**Brief**
Rewrite the lines from the line that contains "Given: Select step 2 in progress bar" to the line that contains "click(111, 555)", replacing "icon" with "symbol" and leaving everything else unchanged.

Text and item location entries

## BEGIN

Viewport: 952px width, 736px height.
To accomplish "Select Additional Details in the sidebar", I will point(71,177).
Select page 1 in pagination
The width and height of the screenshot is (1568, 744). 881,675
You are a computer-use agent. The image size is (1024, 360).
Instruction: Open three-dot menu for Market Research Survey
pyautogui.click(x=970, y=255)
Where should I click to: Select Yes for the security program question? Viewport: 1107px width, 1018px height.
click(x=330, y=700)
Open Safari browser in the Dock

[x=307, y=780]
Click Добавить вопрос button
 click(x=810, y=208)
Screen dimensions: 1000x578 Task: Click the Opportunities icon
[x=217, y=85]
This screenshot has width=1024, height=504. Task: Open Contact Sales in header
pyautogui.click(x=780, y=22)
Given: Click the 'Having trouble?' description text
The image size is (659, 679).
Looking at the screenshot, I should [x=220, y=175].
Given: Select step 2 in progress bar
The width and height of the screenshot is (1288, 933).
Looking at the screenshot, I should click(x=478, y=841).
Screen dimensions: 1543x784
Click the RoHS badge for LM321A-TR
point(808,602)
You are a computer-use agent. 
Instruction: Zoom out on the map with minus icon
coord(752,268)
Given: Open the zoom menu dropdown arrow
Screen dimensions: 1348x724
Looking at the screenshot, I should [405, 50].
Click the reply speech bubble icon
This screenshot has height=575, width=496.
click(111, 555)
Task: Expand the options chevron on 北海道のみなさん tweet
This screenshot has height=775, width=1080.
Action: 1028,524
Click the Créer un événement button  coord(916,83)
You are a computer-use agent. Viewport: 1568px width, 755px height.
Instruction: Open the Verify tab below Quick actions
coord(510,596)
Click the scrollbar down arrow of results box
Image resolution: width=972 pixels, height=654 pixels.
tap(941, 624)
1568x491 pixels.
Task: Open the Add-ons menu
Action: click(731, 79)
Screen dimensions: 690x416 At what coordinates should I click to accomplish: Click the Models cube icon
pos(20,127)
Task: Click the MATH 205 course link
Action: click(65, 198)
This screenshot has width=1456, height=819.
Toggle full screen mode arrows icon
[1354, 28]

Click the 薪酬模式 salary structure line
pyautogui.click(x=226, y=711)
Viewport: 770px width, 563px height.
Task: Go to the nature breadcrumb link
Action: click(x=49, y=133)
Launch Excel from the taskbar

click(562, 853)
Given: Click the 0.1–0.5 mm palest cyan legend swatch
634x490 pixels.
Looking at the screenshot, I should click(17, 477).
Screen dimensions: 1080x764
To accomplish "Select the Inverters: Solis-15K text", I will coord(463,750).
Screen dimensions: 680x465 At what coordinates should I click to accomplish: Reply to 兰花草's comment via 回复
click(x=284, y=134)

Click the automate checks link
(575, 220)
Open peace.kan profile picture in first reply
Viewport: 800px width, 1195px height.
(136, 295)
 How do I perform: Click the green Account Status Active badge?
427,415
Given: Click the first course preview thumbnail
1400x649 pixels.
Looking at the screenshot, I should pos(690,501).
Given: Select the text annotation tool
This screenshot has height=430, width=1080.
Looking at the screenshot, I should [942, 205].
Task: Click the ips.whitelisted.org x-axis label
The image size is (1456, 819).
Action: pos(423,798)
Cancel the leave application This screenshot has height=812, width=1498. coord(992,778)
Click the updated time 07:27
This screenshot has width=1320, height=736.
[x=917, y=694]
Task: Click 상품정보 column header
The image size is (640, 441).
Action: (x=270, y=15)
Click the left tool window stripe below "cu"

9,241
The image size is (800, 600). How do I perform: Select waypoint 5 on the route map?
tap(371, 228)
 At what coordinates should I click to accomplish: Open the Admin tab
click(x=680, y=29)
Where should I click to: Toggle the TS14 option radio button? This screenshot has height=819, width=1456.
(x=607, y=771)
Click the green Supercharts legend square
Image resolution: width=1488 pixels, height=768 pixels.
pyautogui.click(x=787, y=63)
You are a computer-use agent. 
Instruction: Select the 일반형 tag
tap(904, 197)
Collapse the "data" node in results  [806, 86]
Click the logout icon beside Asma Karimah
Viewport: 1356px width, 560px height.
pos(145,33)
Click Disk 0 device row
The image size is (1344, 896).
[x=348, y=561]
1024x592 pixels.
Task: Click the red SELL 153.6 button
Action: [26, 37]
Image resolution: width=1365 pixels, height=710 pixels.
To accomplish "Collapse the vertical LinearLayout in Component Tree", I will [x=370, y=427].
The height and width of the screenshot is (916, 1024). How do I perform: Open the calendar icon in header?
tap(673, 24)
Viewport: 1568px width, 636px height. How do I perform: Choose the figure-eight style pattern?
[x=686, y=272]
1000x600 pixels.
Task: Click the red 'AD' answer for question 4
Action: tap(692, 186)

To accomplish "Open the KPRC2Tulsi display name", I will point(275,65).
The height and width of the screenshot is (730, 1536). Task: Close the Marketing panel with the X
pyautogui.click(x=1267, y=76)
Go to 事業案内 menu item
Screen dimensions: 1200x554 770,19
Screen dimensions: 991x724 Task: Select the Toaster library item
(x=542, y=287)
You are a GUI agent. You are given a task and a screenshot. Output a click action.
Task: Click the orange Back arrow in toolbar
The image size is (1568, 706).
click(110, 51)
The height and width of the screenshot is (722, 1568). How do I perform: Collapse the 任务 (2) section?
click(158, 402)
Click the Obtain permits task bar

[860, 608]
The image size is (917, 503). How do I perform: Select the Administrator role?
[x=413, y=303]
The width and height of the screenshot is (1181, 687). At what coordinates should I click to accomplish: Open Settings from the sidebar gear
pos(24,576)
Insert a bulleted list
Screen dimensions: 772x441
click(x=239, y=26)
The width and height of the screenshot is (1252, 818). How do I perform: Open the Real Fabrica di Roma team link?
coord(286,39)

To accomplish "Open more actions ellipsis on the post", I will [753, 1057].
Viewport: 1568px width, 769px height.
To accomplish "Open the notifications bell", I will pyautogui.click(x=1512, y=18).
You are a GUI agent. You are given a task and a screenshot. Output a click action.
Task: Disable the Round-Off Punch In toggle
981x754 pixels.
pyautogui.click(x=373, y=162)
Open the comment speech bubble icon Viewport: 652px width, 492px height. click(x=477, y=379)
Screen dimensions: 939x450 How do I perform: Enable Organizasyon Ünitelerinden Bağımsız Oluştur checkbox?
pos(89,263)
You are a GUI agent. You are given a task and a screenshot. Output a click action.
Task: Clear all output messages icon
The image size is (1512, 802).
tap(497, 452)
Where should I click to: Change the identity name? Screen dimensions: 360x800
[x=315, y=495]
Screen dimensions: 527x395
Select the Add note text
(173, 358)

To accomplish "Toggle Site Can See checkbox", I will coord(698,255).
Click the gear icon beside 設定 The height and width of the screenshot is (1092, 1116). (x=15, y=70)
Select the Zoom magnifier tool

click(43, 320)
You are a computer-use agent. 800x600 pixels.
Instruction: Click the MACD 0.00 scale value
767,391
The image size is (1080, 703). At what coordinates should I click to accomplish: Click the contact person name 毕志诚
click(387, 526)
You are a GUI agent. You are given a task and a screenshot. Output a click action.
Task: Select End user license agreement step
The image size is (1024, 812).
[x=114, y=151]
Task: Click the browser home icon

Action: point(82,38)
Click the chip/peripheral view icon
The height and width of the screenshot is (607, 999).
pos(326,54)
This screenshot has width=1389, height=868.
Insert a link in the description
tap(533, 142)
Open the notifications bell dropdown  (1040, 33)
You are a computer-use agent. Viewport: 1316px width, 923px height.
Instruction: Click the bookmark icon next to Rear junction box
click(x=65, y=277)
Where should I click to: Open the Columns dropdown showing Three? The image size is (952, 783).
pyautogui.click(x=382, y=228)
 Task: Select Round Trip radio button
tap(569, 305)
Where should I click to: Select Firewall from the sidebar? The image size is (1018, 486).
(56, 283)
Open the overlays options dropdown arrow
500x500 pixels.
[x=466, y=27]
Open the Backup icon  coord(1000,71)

## END

**The response**
Given: Select step 2 in progress bar
The width and height of the screenshot is (1288, 933).
Looking at the screenshot, I should click(x=478, y=841).
Screen dimensions: 1543x784
Click the RoHS badge for LM321A-TR
point(808,602)
You are a computer-use agent. 
Instruction: Zoom out on the map with minus symbol
coord(752,268)
Given: Open the zoom menu dropdown arrow
Screen dimensions: 1348x724
Looking at the screenshot, I should [405, 50].
Click the reply speech bubble symbol
This screenshot has height=575, width=496.
click(111, 555)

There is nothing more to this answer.